XHEXA-FM
- Mexico City; Mexico;
- Frequency: 104.9 MHz
- Branding: Exa FM

Programming
- Format: Contemporary hit radio

Ownership
- Owner: MVS Radio; (Stereorey México, S.A.);
- Sister stations: XHMVS-FM; XERC-FM;

History
- First air date: January 19, 1972
- Former call signs: XHVIP-FM (prior to sign-on), XHBST-FM, XHMRD-FM

Technical information
- Licensing authority: CRT
- Class: C
- ERP: 89,400 watts
- HAAT: 468.13 meters (1,535.9 ft)
- Transmitter coordinates: 19°31′56.7″N 99°07′51.7″W﻿ / ﻿19.532417°N 99.131028°W

Links
- Webcast: Listen live; Listen live (via iHeartRadio);
- Website: exafm.com

= XHEXA-FM =

Contemporary hit radio station in Mexico City

XHEXA-FM (104.9 FM) is a contemporary hit radio station in Mexico City.
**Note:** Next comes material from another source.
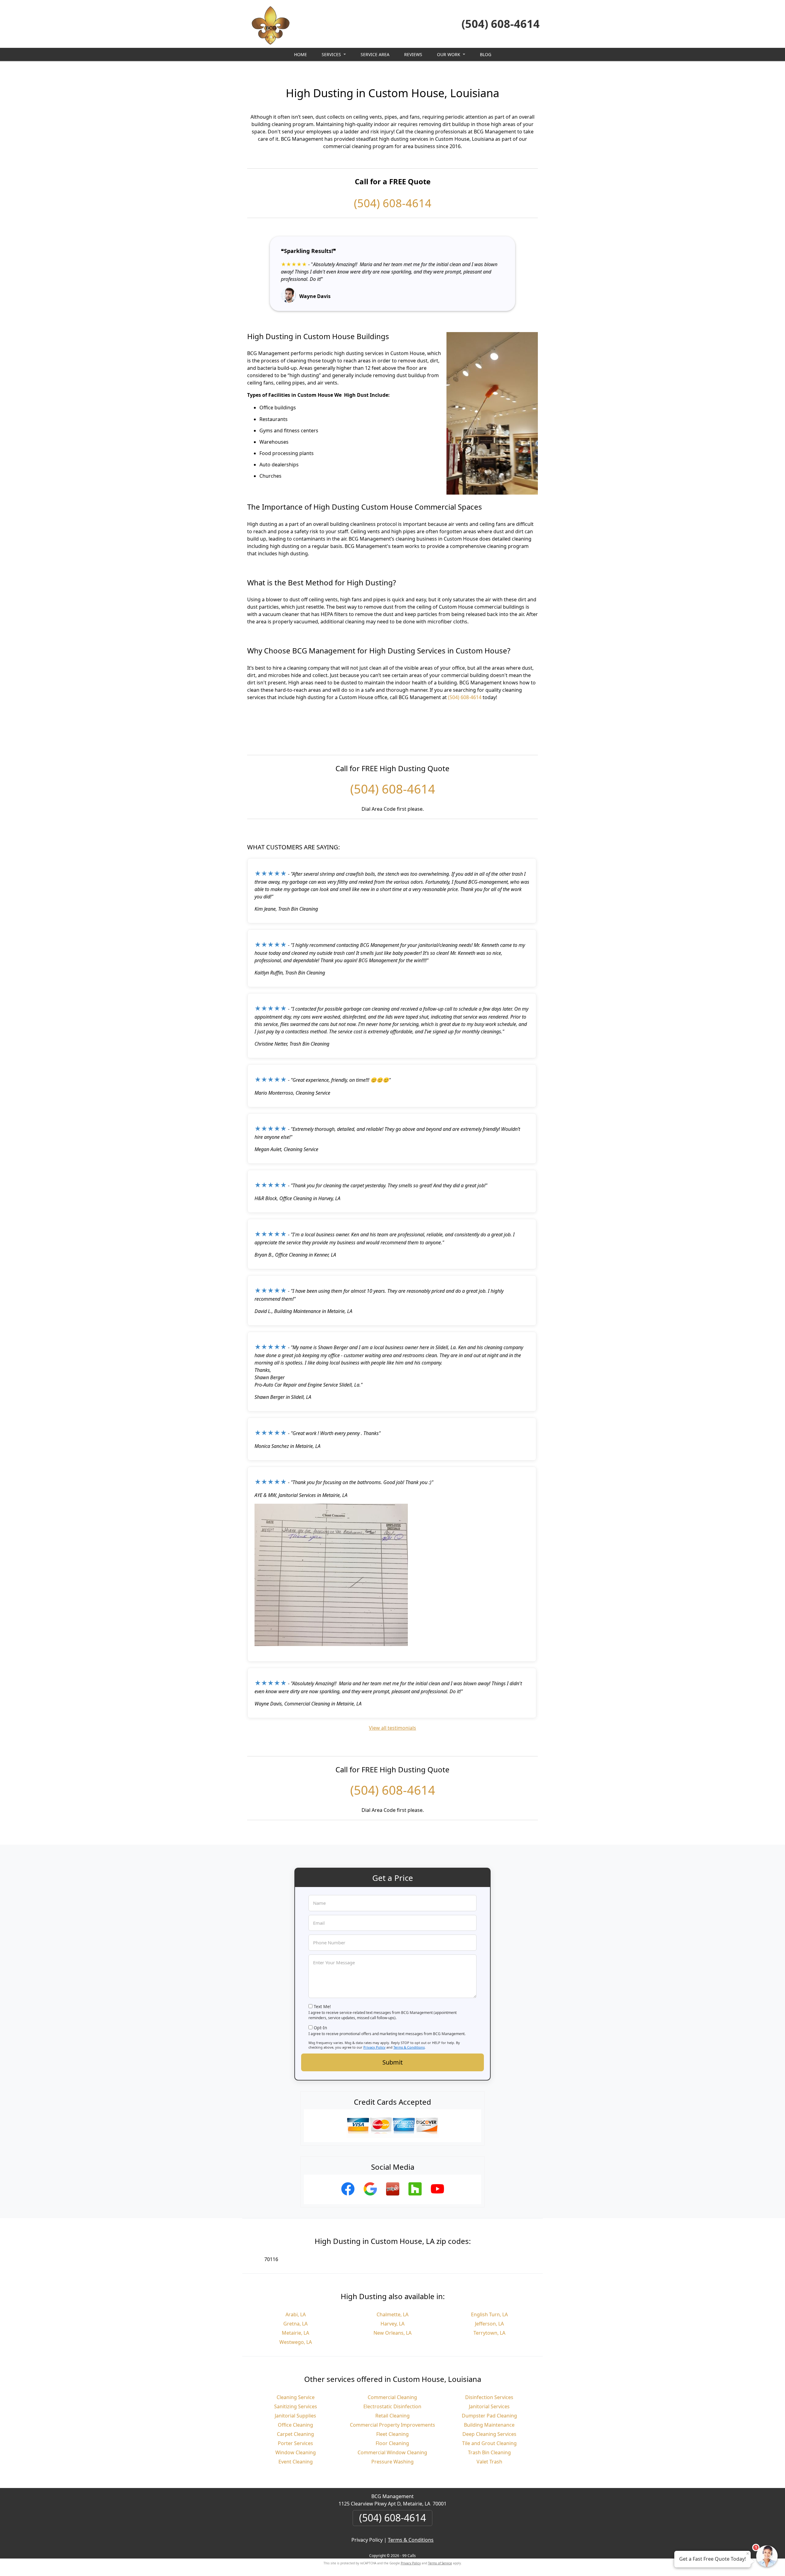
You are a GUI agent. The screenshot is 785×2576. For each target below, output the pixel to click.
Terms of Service (440, 2563)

XHEXA-FM is owned by MVS Radio and is the flagship station of the Exa FM format. The transmitter site is located atop Cerro del Chiquihuite.

==History==
XHBST-FM signed on the air in 1974, owned by the same Stereorey consortium that brought FM to major Mexican cities on stations such as XHV-FM 102.5 Mexico City and XHSRO-FM in Monterrey. It carried the "Stereo Best" format, which was very similar. Not long after, it changed formats completely to "FM Globo", a name it would use with varying formats including romantic music, Spanish pop and contemporary music. The station changed its callsign to XHMRD-FM on October 8, 1991, and on January 1, 2000, changed its name to "Exa FM", with a Top 40 CHR format, its name alluding to the format of airing blocks of six consecutive songs. Its callsign was later changed to XHEXA-FM to reflect its new name. The callsign had been in use for a brief time on an MVS Radio station in Hermosillo, Sonora, which returned to the XHBH-FM callsign when the XHEXA calls moved to Mexico City.